Route 53 — Concept
What it is
Amazon Route 53 = AWS's authoritative DNS service, domain registrar, and health-check / traffic-routing engine.
Why it exists
DNS is the entry point of every user request. Route 53 gives global, low-latency resolution; integrates tightly with AWS resources (alias records); and supports routing policies that act like a "smart load balancer" at DNS level (latency, failover, geo, weighted).
Record types you must know
- A — IPv4 address.
- AAAA — IPv6 address.
- CNAME — alias to another DNS name. Cannot be at the zone apex (root).
- Alias — Route 53-specific. Points to AWS resources (ALB, NLB, CloudFront, S3 website, API Gateway, Elastic Beanstalk, Global Accelerator, another Route 53 record). Free, can be at the apex, automatically tracks resource changes.
- NS / SOA — zone authority.
- MX — mail exchange.
- TXT — text (SPF, domain verification).
- CAA — which CAs may issue certificates.
Routing policies (BIG exam topic)
| Policy | Use |
|---|---|
| Simple | One static answer (round-robin if multiple IPs). No health checks. |
| Weighted | Split traffic by weight (e.g. blue/green deployment, A/B test). |
| Latency-based | Route user to the region with lowest measured latency. |
| Failover | Active/passive with health check (e.g. primary region down → DR). |
| Geolocation | Route by user's continent / country / state. |
| Geoproximity | Route by geographic distance with optional bias (Traffic Flow only). |
| Multi-value answer | Up to 8 healthy records returned (simple client-side LB, not full LB). |
| IP-based | Map specific client CIDRs to specific endpoints. |
Health checks
- Endpoint (HTTP/HTTPS/TCP), calculated (combine other checks), CloudWatch alarm-based.
- Used by Failover & multi-value policies.
- Latency-based policy does not require health check, but combining is wise.
TTL
- Lower TTL = faster failover, more queries (cost + load).
- For DR scenarios use 60 s TTL on records used by failover.
Hosted zones
- Public = internet DNS.
- Private = DNS inside one or more VPCs (split-horizon DNS).

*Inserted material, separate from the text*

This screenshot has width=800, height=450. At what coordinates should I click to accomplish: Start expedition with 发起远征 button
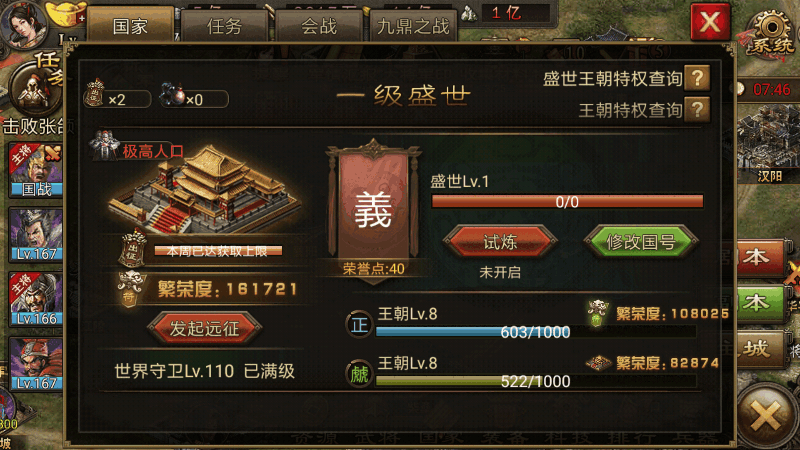point(205,328)
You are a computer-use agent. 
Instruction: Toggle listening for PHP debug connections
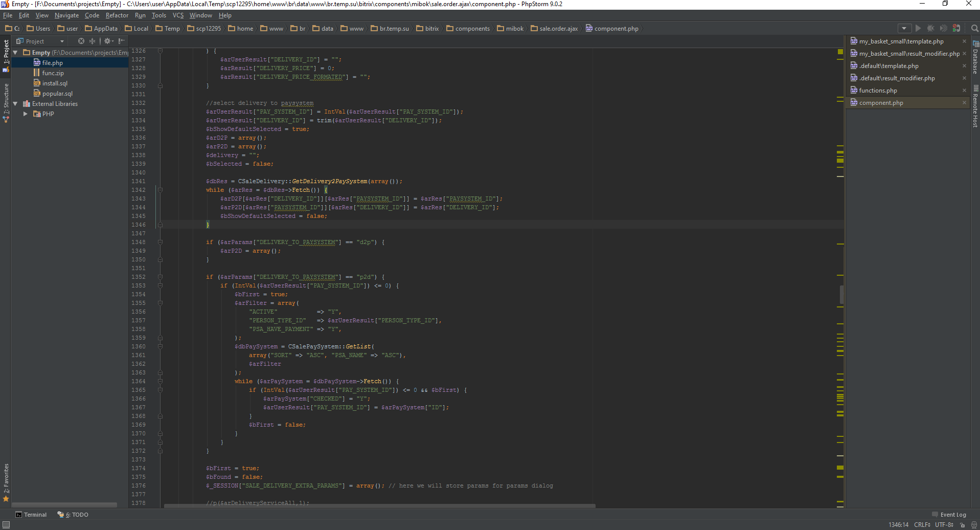coord(956,28)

When to use vs alternatives
| Use ... | Instead of ... | When ... |
|---|---|---|
| Route 53 Alias | CNAME | Pointing zone apex to AWS resource — alias is free + works at apex |
| Latency policy | CloudFront alone | True regional routing across multi-region active-active app |
| Geolocation policy | Latency policy | Compliance ("EU users must go to EU region") |
| Failover policy | Manual DNS change | Automated active/passive DR |
| Global Accelerator | Route 53 latency | Need TCP/UDP, static anycast IPs, sub-minute failover |
Common exam scenarios
- "Apex (example.com) must point to ALB" → Alias A record (CNAME not allowed at apex).
- "50/50 split between blue and green environment" → Weighted policy.

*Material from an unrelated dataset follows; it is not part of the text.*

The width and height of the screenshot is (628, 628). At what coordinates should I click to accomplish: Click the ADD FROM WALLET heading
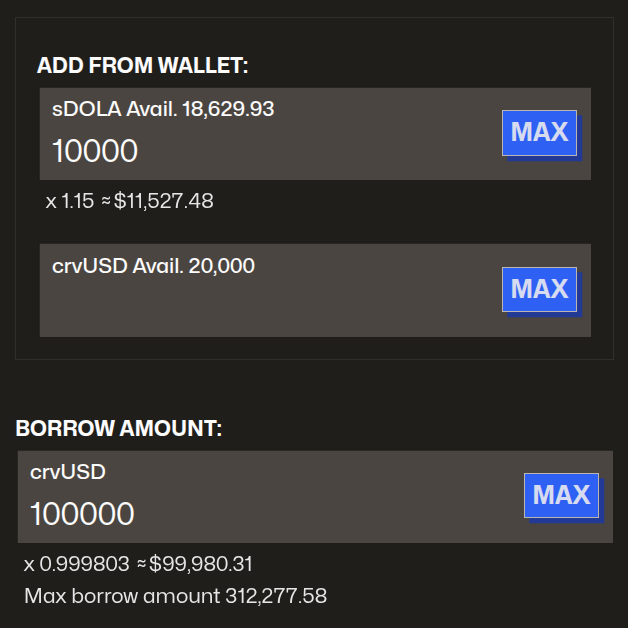142,66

- "Send EU users to eu-west-1, US users to us-east-1" → Latency or Geolocation.
- "Comply with data residency: only French users hit French endpoint" → Geolocation.
- "Active/passive DR — fail over to standby region if primary unhealthy" → Failover policy + health check.
- "Lower DNS RTO" → reduce TTL on critical records before cutover.
- "DNS inside VPC for private hostnames" → Private hosted zone.
Exam tip
- Alias vs CNAME: always pick Alias for AWS resources, especially at the apex.
- Geolocation (compliance) ≠ Latency (performance).
- For TCP/UDP failover faster than DNS TTL allows → Global Accelerator.